McGinity, after some hesitation, agreed to this, and after remaining silent for a few minutes, he said: "You have, of course, no idea who this perpetrator might be?"

"No idea whatever," I promptly replied.

The thing to do, we decided after some further discussion, was to keep everything to ourselves, while we combed out things that might give us a further clue. Above all, neither Henry, nor Olinski, were to know anything whatever about our mistrust.

Meantime, McGinity was to acquaint the editorial executives of his paper with our suspicions, and to ease up on his sensational stories about Mars. On this subject, I felt pretty much at a loss at to what to suggest, but McGinity seemed to know his business. Before we parted for the night, he convinced me that slowing up on a newspaper story, removing it from the front page, reducing it to a few paragraphs, and finally dropping it altogether, was a much easier thing to do than most folk imagine. Besides, he said, the public forgets so easily and quickly.

It was in my mind to make a good start in the morning. I felt sure that the Royal Parchment Paper Company could tell me something that might be of great importance in guiding us to the solution of one of the most devilishly contrived plots I've ever known of.

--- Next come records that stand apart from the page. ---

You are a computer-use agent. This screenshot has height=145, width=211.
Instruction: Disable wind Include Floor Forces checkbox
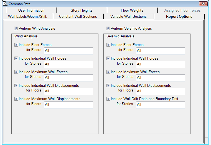(16, 45)

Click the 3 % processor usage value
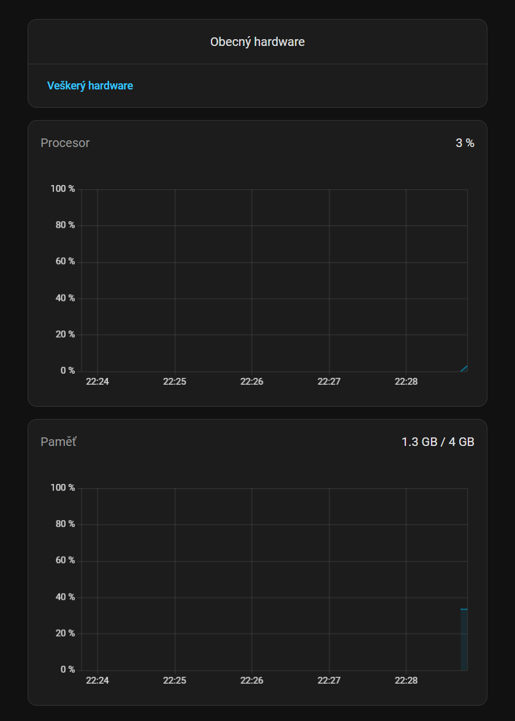point(465,143)
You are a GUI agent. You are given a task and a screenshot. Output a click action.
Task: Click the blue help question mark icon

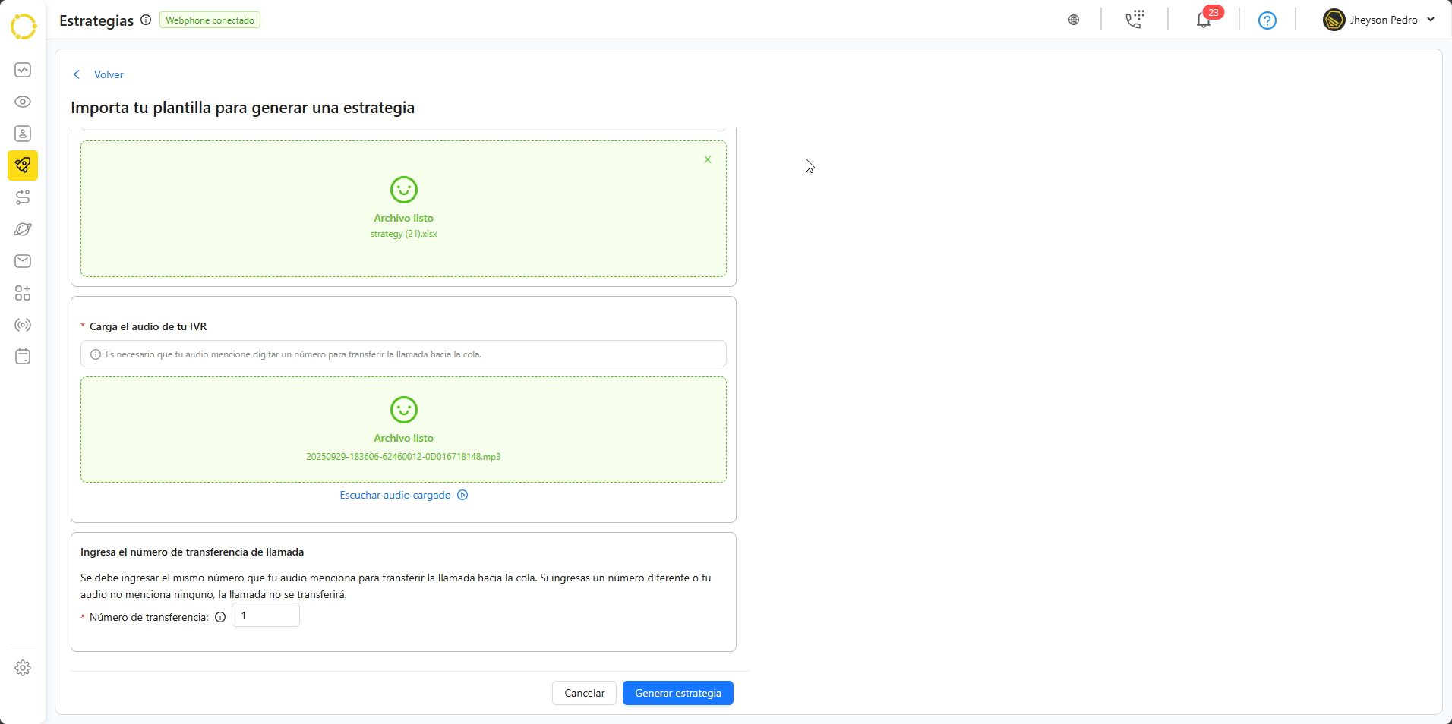(x=1267, y=20)
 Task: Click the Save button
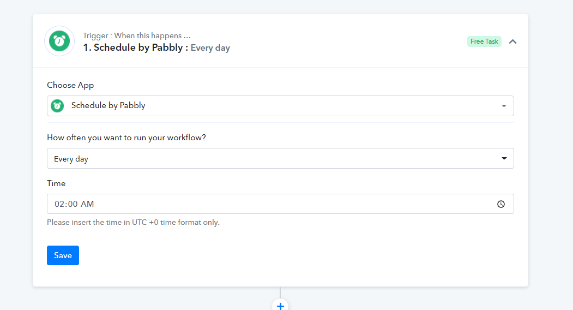tap(63, 255)
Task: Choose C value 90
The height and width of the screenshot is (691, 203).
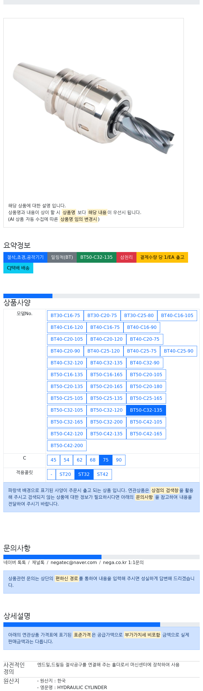Action: [x=119, y=460]
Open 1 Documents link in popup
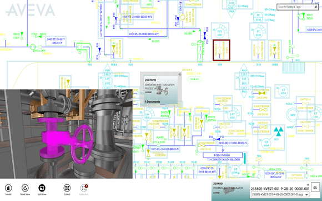The width and height of the screenshot is (322, 201). click(152, 102)
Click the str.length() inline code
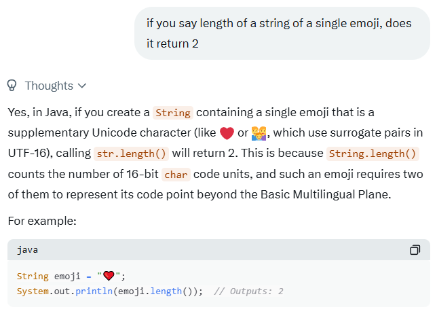437x320 pixels. pyautogui.click(x=132, y=153)
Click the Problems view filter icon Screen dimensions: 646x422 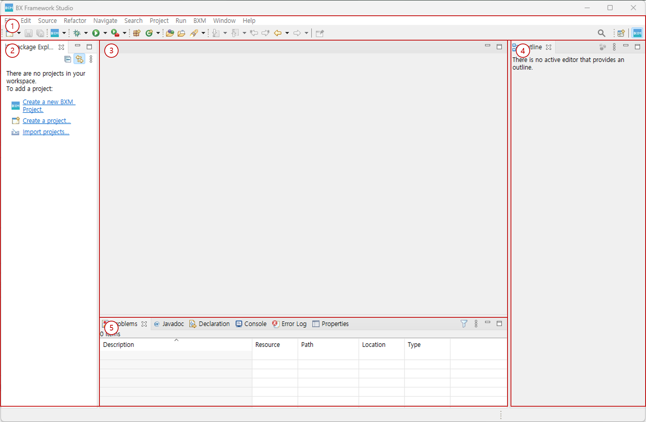pyautogui.click(x=464, y=324)
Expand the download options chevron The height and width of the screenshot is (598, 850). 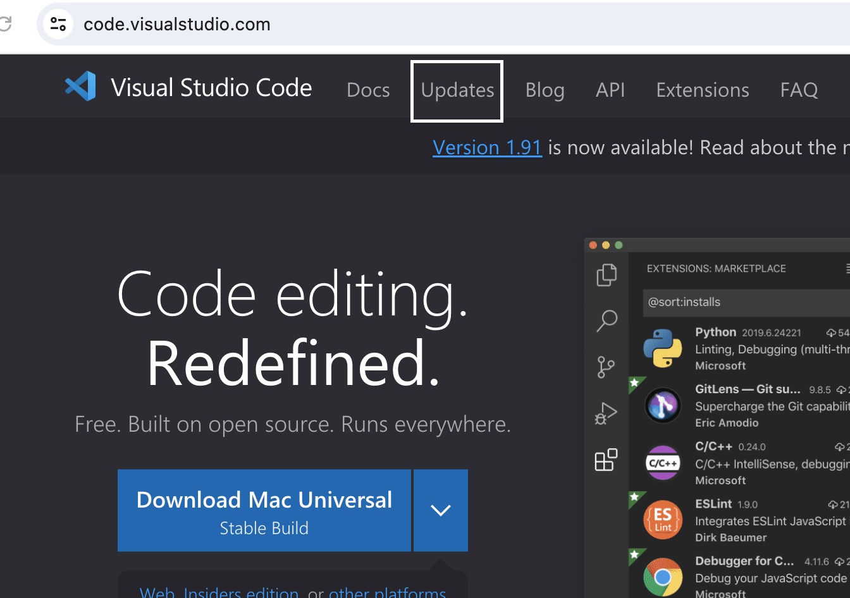tap(440, 510)
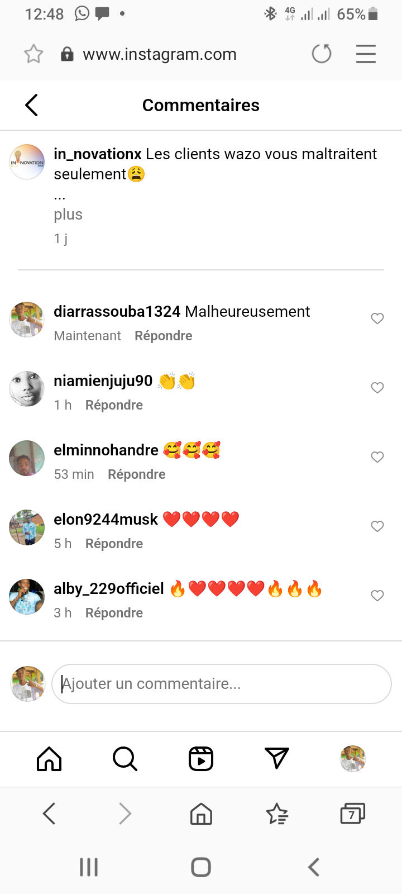Tap the Ajouter un commentaire field
Image resolution: width=402 pixels, height=894 pixels.
[222, 684]

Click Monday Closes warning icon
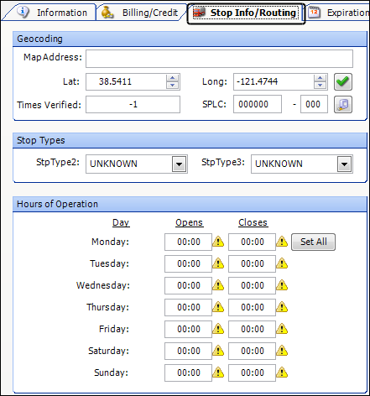[x=282, y=242]
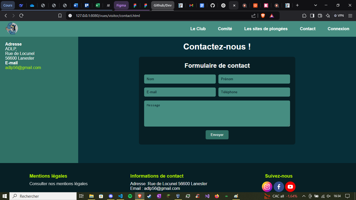Open the Facebook page icon
Screen dimensions: 356x200
point(279,187)
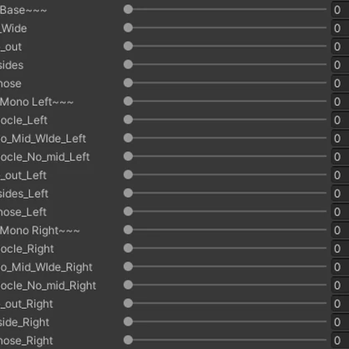
Task: Select the ocle_No_mid_Right label text
Action: 48,286
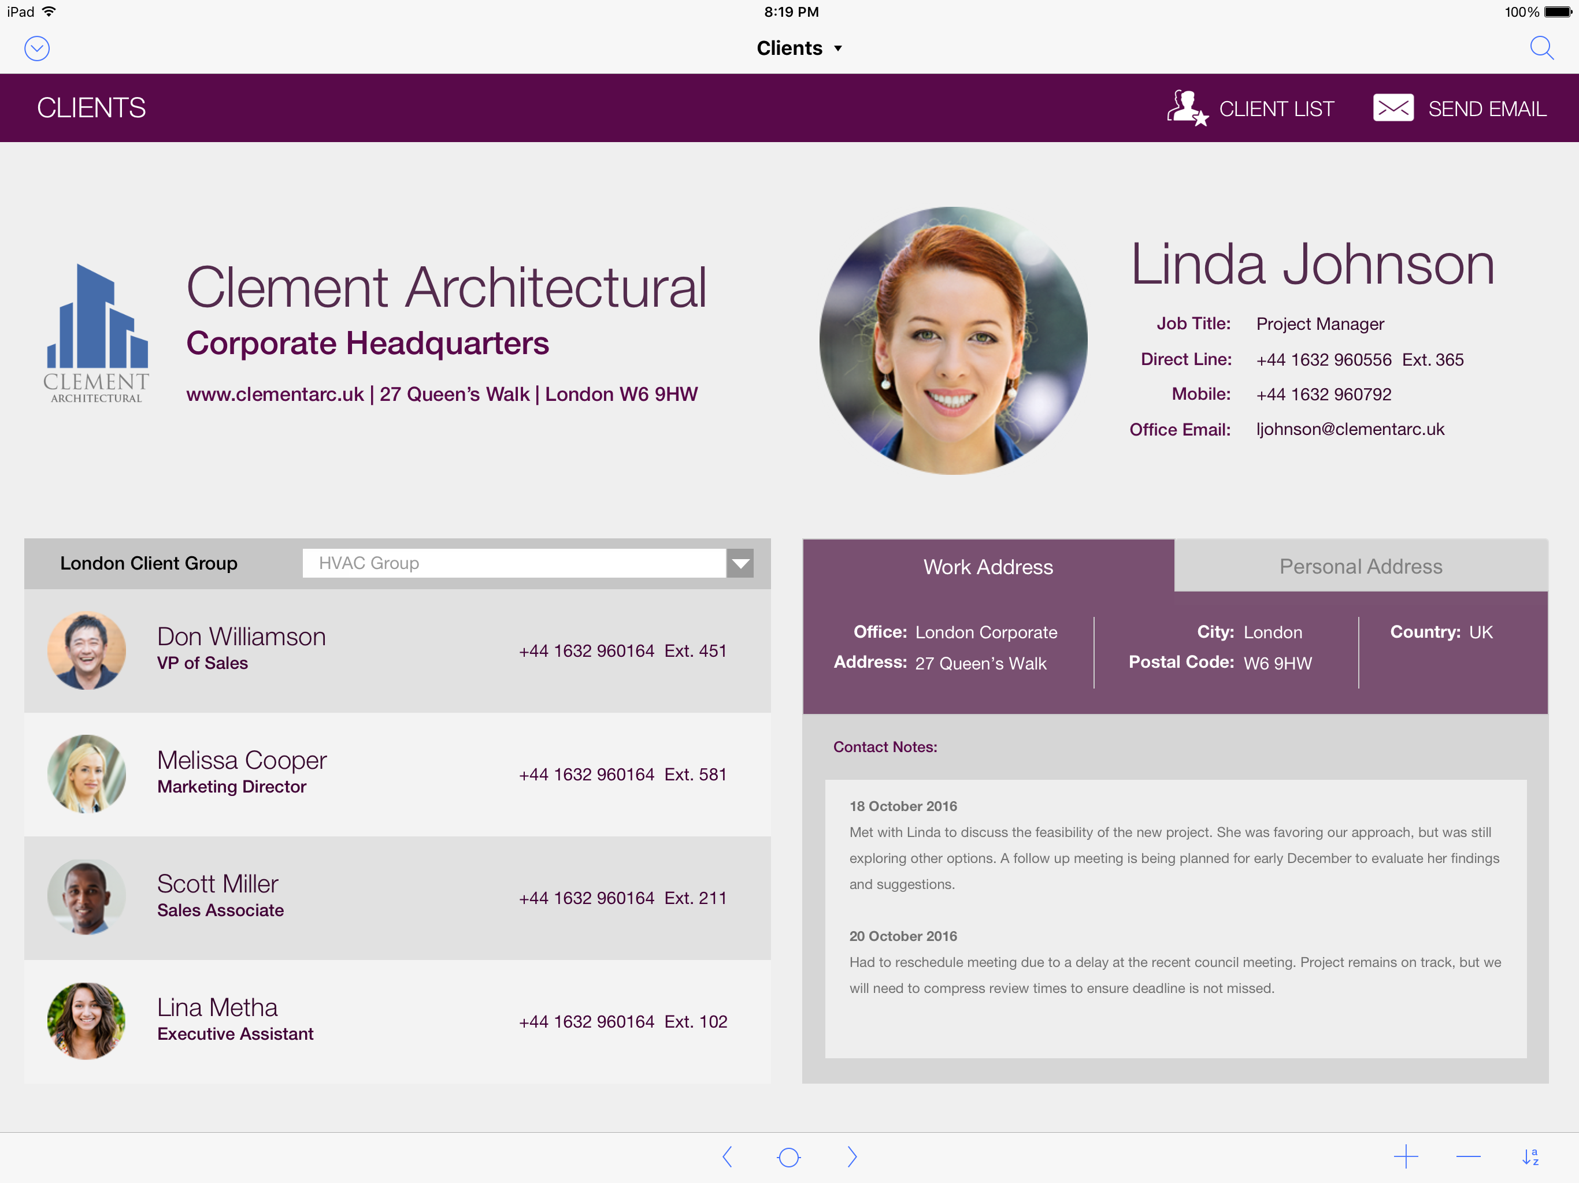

All that the reporter and I had discussed was passing through my mind, after I had said good-night to him, and was heading down the hall to my own apartment. It was long after midnight. The castle was in darkness, and as quiet as a tomb. But just as I was about to enter my door, Pat came running down the hall, after me. Nearly breathless, she panted out her message. Would I go back to her room, at once? We hurried back, to find Jane there, all in a tremble, and her face showing ashen.

"It's that dreadful thing again," Jane exclaimed. She gave a little shudder, and turned away to get her smelling salts.

"What's up?" I asked. "Everything about the castle seems perfectly normal."

"But they're not," Pat said, miserably. "If you hadn't slept so soundly last night, you might have heard Mr. Zzyx, as I did, sneaking along the hall. Auntie wouldn't believe it when I told her. She said it was impossible for him to get out of his locked room without Niki knowing it."

"Now, dear Pat," I said reassuringly; "haven't you been having another nightmare? I'm positive that Mr. Zzyx was locked in his room, and asleep, at this hour last night, as he is now, tonight—tired out, like all of us, after a very exacting night at the banquet."